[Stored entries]
════════
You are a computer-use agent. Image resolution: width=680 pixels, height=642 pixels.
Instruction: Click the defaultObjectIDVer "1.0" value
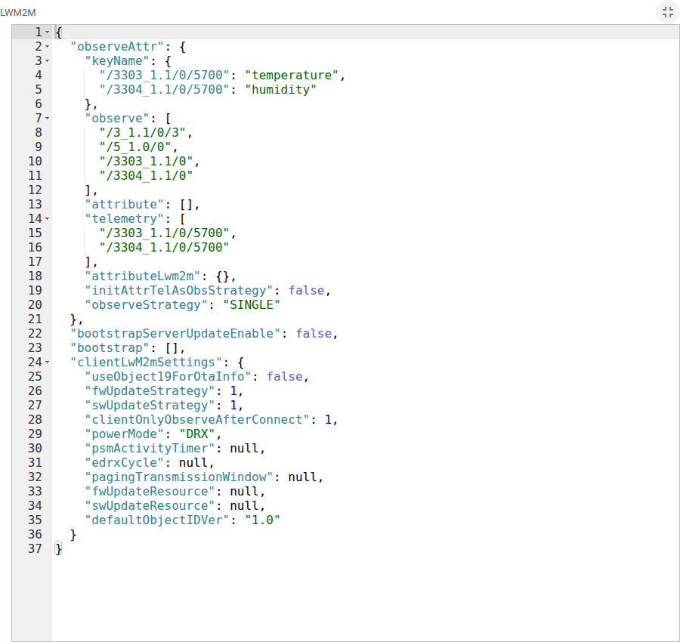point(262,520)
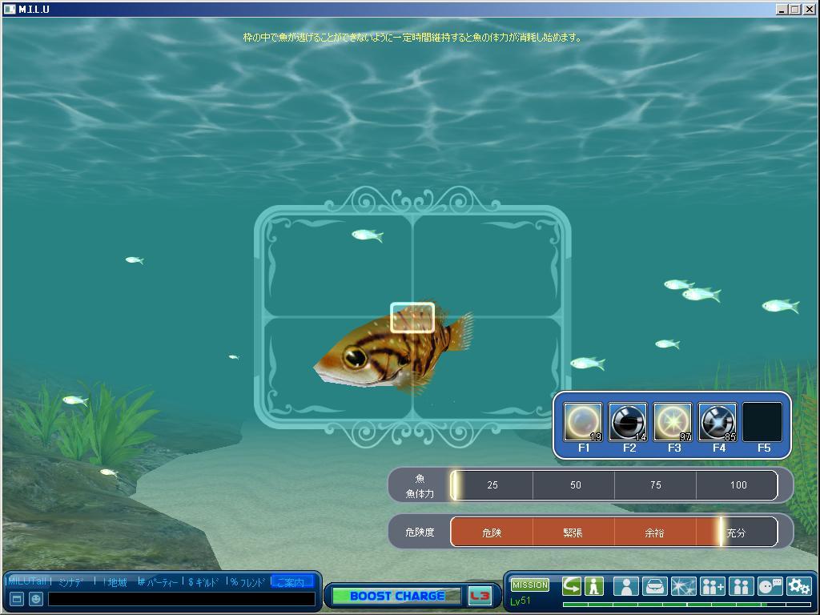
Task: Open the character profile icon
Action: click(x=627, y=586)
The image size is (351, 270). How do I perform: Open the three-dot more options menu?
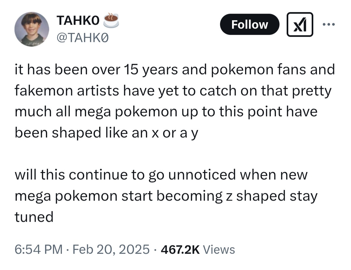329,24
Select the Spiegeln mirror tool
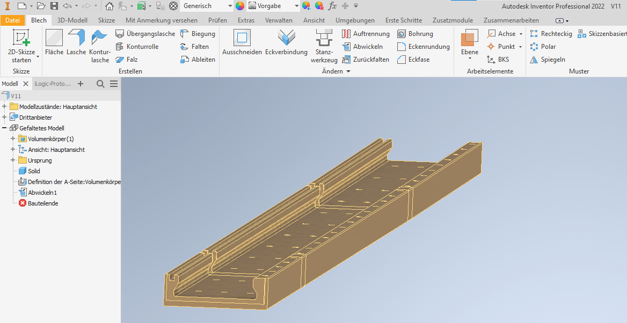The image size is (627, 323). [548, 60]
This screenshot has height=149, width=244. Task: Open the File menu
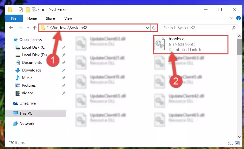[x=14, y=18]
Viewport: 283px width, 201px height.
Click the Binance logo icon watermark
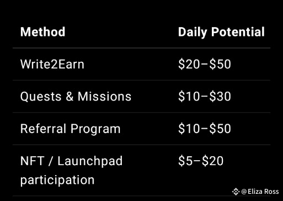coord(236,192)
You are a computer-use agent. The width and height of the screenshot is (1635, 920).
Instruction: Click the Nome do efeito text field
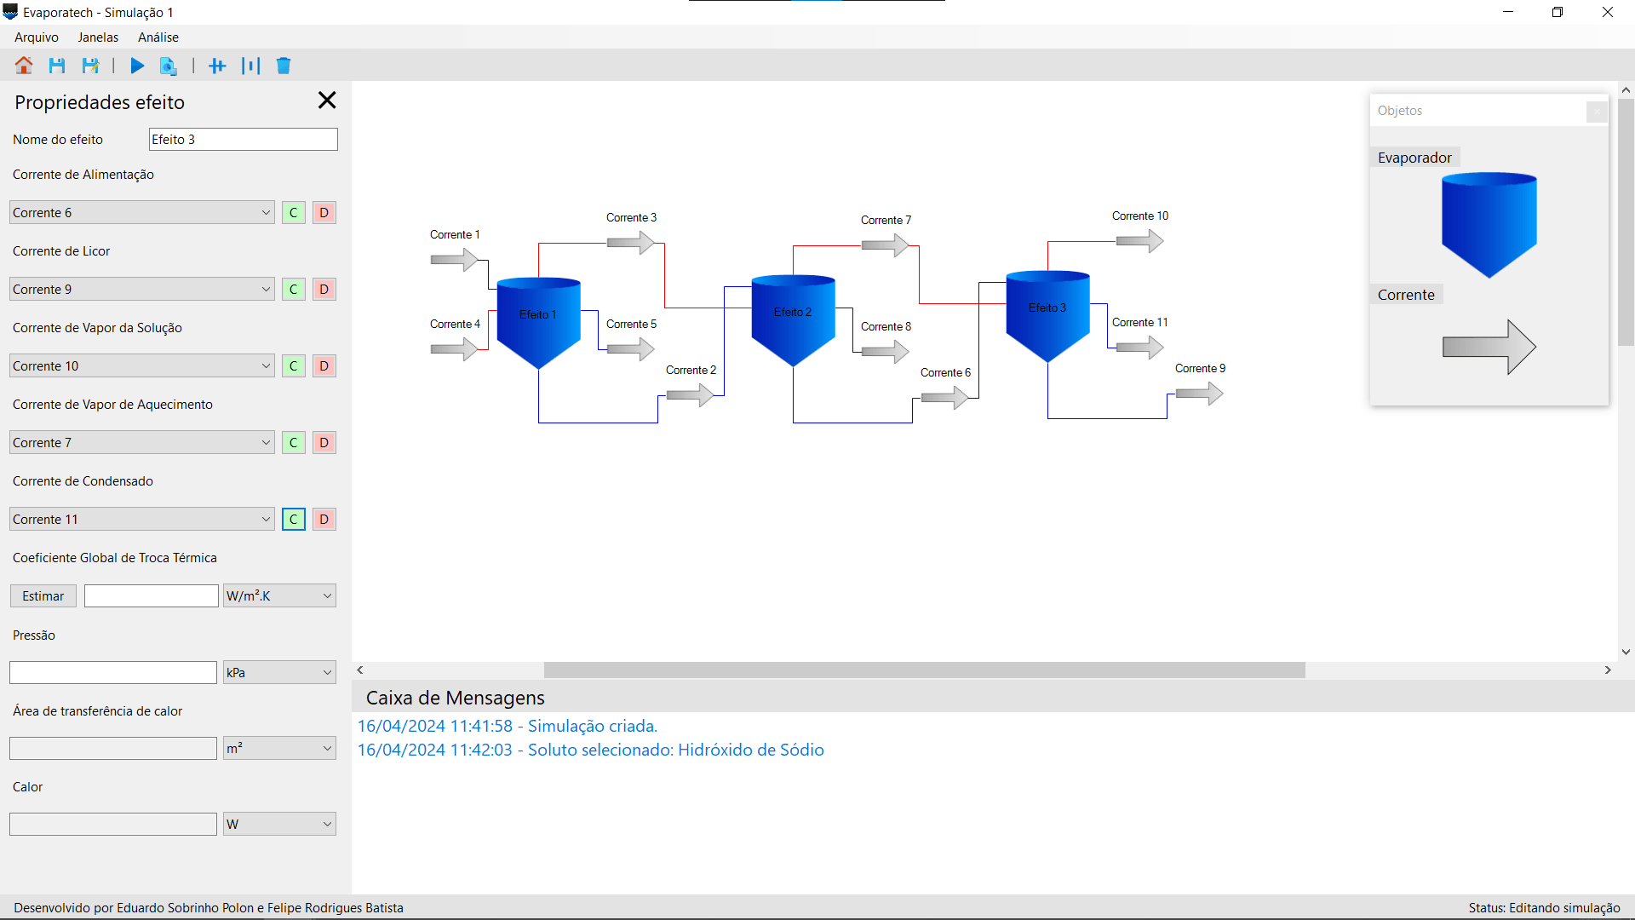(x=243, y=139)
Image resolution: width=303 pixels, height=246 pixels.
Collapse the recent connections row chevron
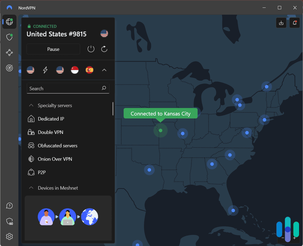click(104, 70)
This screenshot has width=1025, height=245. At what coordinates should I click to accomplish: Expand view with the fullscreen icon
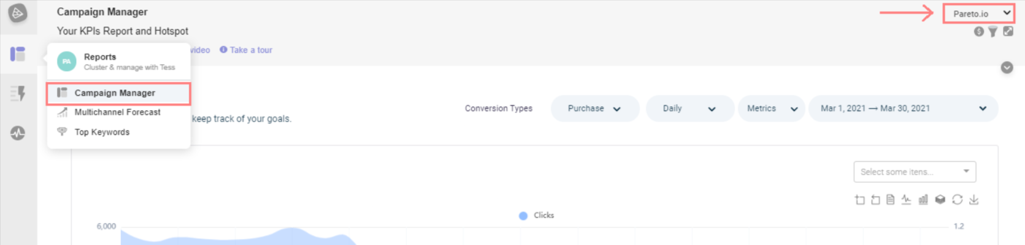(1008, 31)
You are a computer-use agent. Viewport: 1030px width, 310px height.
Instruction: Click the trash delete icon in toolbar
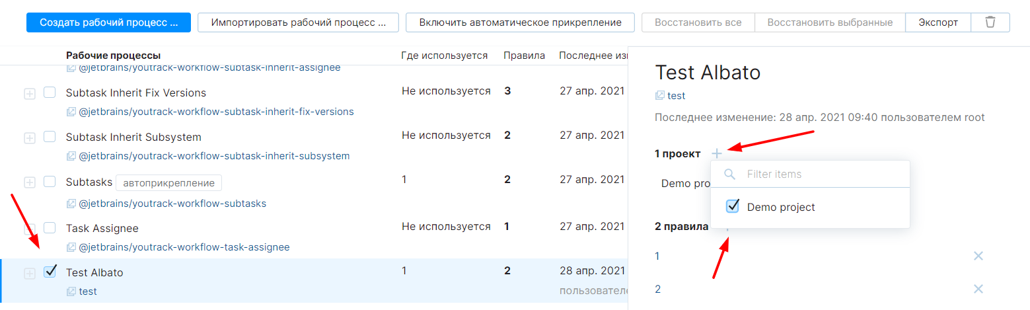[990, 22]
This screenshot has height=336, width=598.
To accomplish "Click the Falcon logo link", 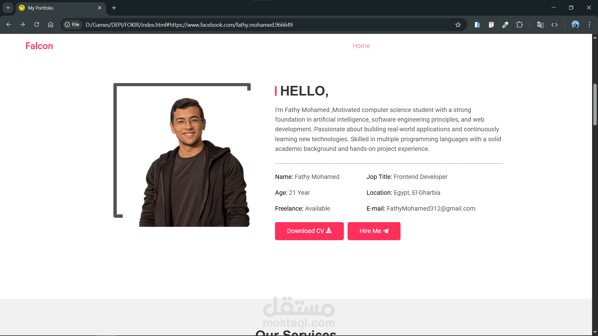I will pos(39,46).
════════
**Instructions to follow:**
Set down, exactly as they appear, the lines of the entries running from the line containing "Select the Spiegeln mirror tool" through the line containing "click(104, 70)", with both of those lines included. Leave the pictures out of your answer.

**Task result:**
Select the Spiegeln mirror tool
The image size is (627, 323). [548, 60]
This screenshot has height=149, width=244. Task: Open the File menu
[x=14, y=18]
Viewport: 283px width, 201px height.
Click the Binance logo icon watermark
coord(236,192)
You are a computer-use agent. The width and height of the screenshot is (1635, 920).
Instruction: Click the Nome do efeito text field
(x=243, y=139)
Image resolution: width=303 pixels, height=246 pixels.
Collapse the recent connections row chevron
click(104, 70)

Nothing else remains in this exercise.